Available data:
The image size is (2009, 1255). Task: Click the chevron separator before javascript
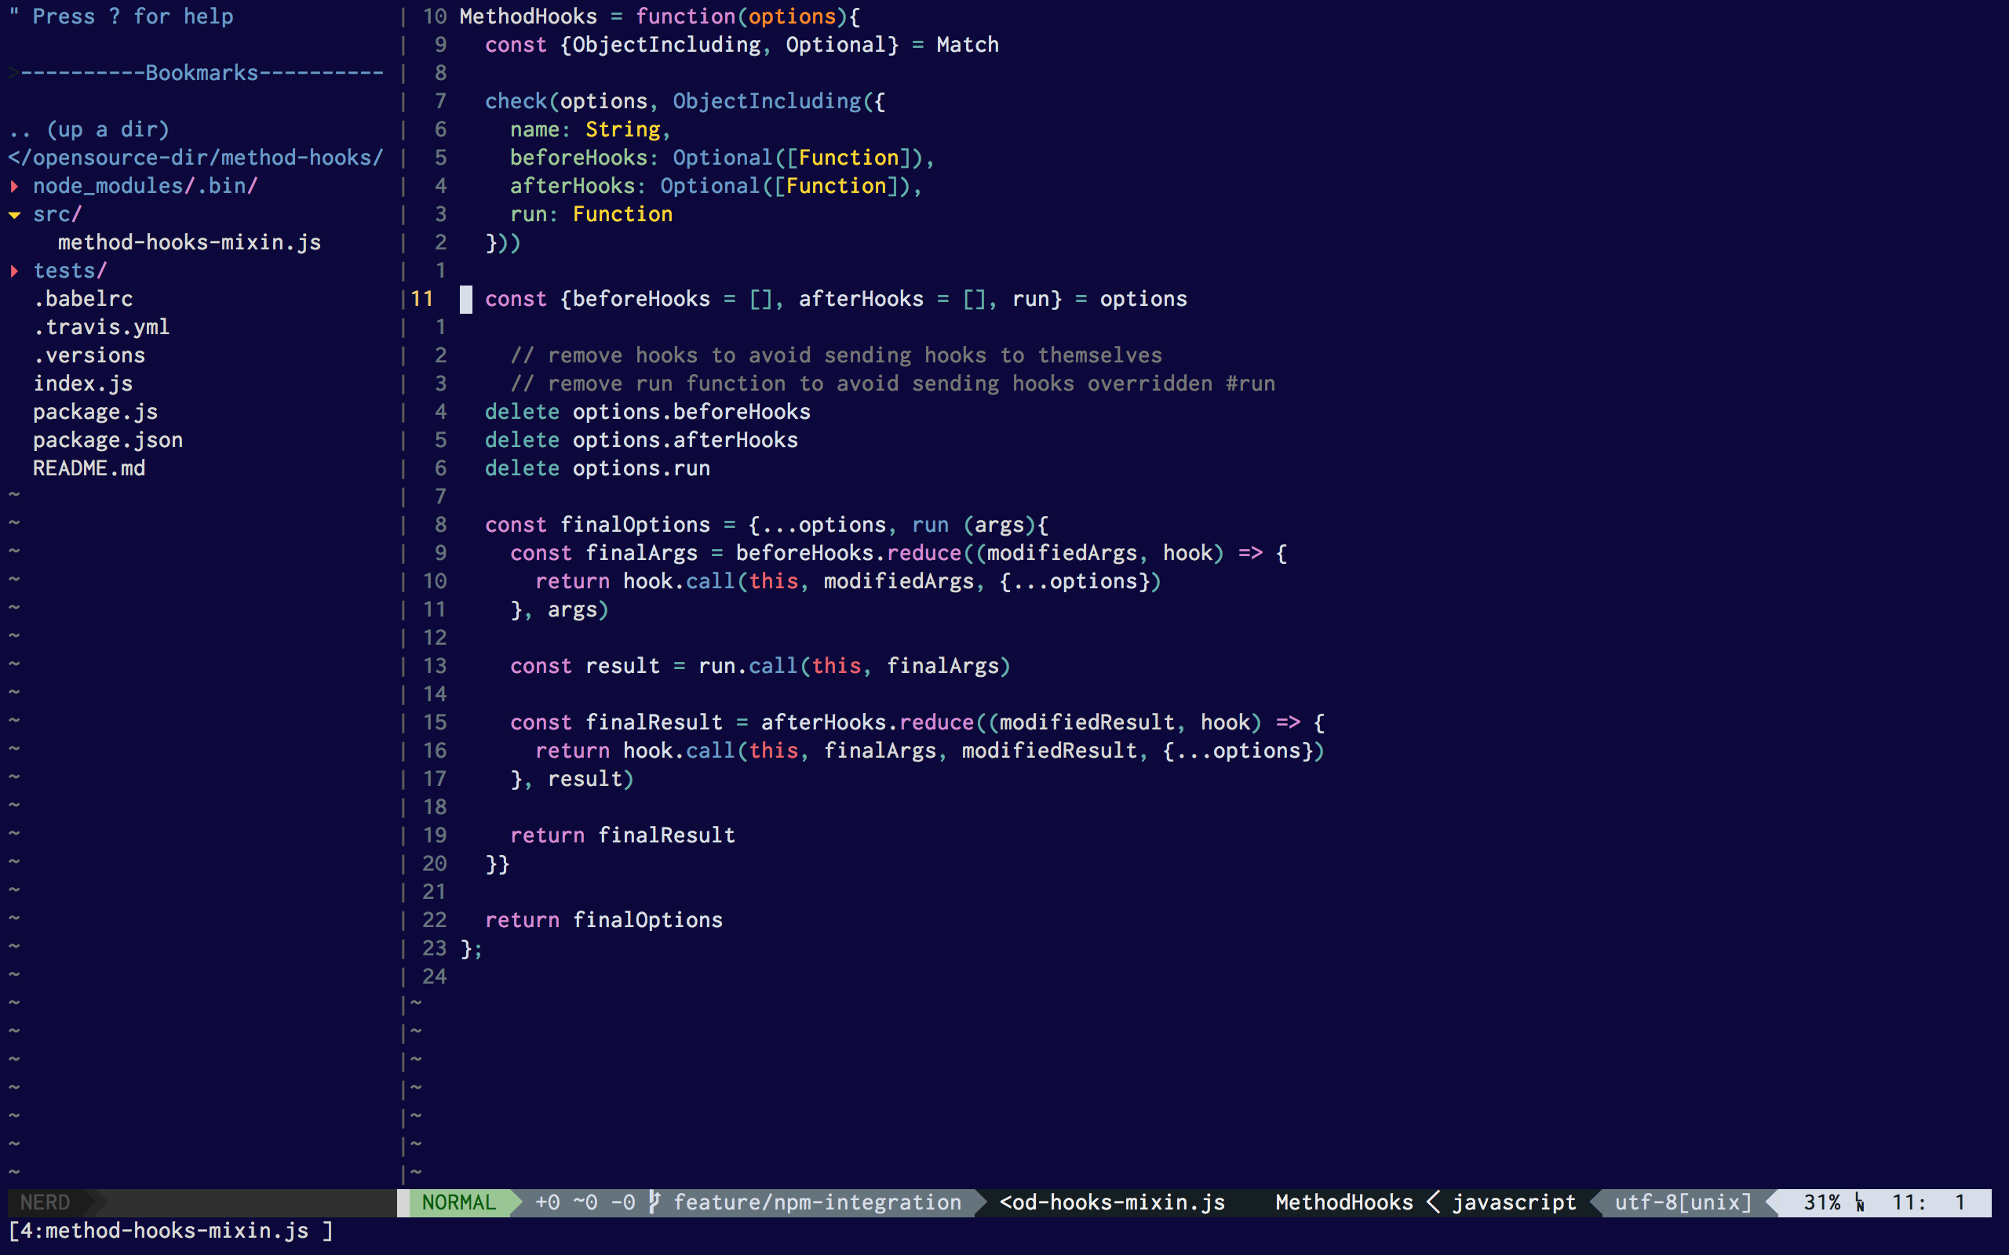click(1433, 1202)
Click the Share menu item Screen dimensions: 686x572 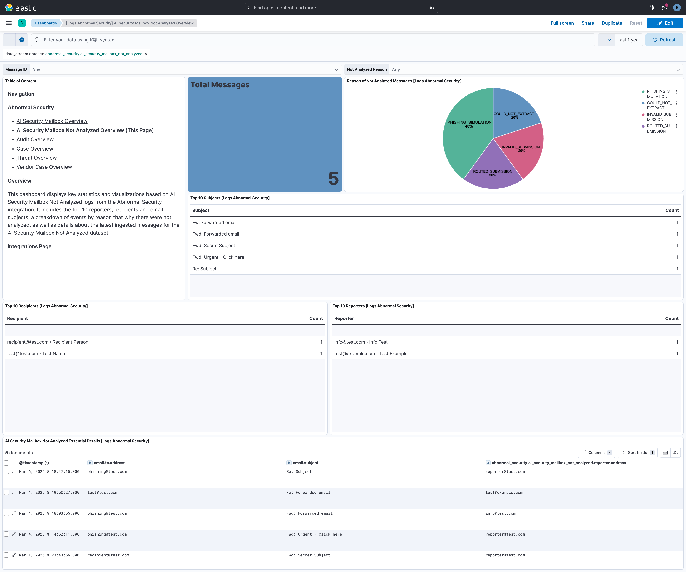pyautogui.click(x=587, y=23)
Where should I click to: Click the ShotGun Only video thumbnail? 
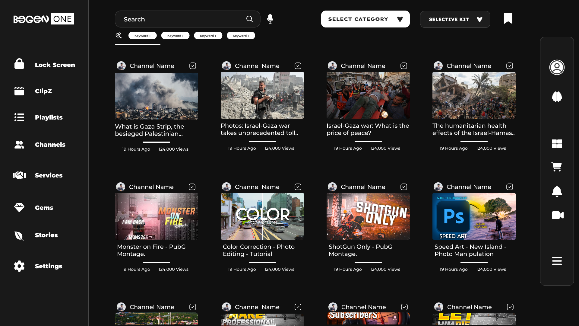[x=368, y=216]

Your objective:
Only the lines from the one containing "Where should I" through the end of the records are wanted, set down exactly and without their pictures.

Solution below:
Where should I click to: Click the ShotGun Only video thumbnail? 
[x=368, y=216]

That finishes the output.